### What you should do
Set out exactly, line by line, the stretch of data below that begins at the line containing "Themes (200, 2462)" and ends at the line containing "En savoir plus (127, 896)", with both ends kept.

(Stored records)
+++++

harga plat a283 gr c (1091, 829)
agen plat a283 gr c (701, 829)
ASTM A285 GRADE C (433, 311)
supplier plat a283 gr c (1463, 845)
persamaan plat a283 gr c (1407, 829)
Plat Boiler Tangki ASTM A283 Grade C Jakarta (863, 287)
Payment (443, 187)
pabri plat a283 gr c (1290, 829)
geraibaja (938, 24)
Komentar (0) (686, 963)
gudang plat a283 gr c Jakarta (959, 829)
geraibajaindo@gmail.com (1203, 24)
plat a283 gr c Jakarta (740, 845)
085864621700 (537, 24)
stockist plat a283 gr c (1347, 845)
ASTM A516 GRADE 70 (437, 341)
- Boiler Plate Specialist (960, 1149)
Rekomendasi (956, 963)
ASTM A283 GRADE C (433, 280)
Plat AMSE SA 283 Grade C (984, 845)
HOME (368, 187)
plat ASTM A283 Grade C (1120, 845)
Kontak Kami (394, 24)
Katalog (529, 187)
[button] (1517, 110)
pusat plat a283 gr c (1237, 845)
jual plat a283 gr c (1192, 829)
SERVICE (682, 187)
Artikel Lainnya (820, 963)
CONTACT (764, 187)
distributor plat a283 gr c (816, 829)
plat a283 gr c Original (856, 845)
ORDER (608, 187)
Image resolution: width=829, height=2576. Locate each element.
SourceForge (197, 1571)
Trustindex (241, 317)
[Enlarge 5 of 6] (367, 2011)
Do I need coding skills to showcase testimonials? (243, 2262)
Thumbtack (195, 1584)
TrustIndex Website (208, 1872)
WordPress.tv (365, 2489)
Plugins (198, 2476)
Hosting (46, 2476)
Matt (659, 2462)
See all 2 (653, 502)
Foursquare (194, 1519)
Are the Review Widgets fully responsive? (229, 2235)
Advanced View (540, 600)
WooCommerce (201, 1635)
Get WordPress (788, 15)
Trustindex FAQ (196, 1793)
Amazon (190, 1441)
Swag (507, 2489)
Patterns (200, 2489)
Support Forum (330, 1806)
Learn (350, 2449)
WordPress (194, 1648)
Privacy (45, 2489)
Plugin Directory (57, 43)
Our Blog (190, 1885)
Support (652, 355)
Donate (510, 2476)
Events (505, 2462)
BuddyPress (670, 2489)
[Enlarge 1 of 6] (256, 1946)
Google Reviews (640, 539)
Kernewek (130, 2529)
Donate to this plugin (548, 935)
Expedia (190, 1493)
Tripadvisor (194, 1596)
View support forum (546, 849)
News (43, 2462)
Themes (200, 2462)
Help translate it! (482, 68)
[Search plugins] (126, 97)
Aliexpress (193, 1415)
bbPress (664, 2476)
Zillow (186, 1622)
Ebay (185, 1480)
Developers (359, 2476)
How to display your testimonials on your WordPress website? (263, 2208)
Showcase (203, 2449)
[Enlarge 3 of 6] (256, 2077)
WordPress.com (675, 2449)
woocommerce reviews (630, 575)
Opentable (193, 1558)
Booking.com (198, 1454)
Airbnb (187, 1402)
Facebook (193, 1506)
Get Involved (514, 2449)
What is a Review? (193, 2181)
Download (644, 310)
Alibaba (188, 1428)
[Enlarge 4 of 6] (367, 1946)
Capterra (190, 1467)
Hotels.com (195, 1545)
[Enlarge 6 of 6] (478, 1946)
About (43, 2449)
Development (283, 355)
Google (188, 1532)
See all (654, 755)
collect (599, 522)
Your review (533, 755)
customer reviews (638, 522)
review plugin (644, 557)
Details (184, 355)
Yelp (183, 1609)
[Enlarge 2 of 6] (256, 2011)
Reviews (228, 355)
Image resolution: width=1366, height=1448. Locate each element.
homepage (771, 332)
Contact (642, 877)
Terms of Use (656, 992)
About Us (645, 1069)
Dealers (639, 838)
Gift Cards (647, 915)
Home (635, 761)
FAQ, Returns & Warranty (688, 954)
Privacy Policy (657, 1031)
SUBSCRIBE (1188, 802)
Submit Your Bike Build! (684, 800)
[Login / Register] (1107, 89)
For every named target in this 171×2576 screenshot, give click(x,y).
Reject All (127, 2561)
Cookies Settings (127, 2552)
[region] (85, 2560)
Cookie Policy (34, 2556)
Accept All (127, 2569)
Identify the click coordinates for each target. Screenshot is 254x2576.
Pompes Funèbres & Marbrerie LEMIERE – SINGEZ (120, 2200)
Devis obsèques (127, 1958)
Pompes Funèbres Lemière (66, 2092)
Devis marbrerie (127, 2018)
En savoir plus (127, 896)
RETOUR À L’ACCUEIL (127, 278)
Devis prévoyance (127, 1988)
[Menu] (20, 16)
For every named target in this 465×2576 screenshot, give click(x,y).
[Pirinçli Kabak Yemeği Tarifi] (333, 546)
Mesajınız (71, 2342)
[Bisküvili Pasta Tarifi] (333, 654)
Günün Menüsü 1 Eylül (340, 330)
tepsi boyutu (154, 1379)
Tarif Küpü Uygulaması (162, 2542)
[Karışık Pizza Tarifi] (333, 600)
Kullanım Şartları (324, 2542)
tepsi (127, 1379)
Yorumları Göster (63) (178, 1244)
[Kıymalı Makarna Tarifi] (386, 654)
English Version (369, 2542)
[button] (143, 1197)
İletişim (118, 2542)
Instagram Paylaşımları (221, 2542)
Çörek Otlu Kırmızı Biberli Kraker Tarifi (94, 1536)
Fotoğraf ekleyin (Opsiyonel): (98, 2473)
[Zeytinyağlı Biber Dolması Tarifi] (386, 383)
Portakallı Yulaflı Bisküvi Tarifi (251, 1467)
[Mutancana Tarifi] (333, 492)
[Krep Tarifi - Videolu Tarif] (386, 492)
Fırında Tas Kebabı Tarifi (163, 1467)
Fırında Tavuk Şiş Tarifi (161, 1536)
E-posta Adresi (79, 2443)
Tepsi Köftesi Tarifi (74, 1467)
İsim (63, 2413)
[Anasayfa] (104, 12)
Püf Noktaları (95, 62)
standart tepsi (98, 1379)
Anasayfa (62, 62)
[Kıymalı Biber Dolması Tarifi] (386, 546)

+++++

### Reply to the exercise
Themes (200, 2462)
Help translate it! (482, 68)
[Search plugins] (126, 97)
Aliexpress (193, 1415)
bbPress (664, 2476)
Zillow (186, 1622)
Ebay (185, 1480)
Developers (359, 2476)
How to display your testimonials on your WordPress website? (263, 2208)
Showcase (203, 2449)
[Enlarge 3 of 6] (256, 2077)
WordPress.com (675, 2449)
woocommerce reviews (630, 575)
Opentable (193, 1558)
Booking.com (198, 1454)
Airbnb (187, 1402)
Facebook (193, 1506)
Get Involved (514, 2449)
What is a Review? (193, 2181)
Download (644, 310)
Alibaba (188, 1428)
[Enlarge 4 of 6] (367, 1946)
Capterra (190, 1467)
Hotels.com (195, 1545)
[Enlarge 6 of 6] (478, 1946)
About (43, 2449)
Development (283, 355)
Google (188, 1532)
See all (654, 755)
collect (599, 522)
Your review (533, 755)
customer reviews (638, 522)
review plugin (644, 557)
Details (184, 355)
Yelp (183, 1609)
[Enlarge 2 of 6] (256, 2011)
Reviews (228, 355)
Image resolution: width=1366, height=1448. Locate each element.
homepage (771, 332)
Contact (642, 877)
Terms of Use (656, 992)
About Us (645, 1069)
Dealers (639, 838)
Gift Cards (647, 915)
Home (635, 761)
FAQ, Returns & Warranty (688, 954)
Privacy Policy (657, 1031)
SUBSCRIBE (1188, 802)
Submit Your Bike Build! (684, 800)
[Login / Register] (1107, 89)
For every named target in this 171×2576 screenshot, give click(x,y).
Reject All (127, 2561)
Cookies Settings (127, 2552)
[region] (85, 2560)
Cookie Policy (34, 2556)
Accept All (127, 2569)
Identify the click coordinates for each target. Screenshot is 254x2576.
Pompes Funèbres & Marbrerie LEMIERE – SINGEZ (120, 2200)
Devis obsèques (127, 1958)
Pompes Funèbres Lemière (66, 2092)
Devis marbrerie (127, 2018)
En savoir plus (127, 896)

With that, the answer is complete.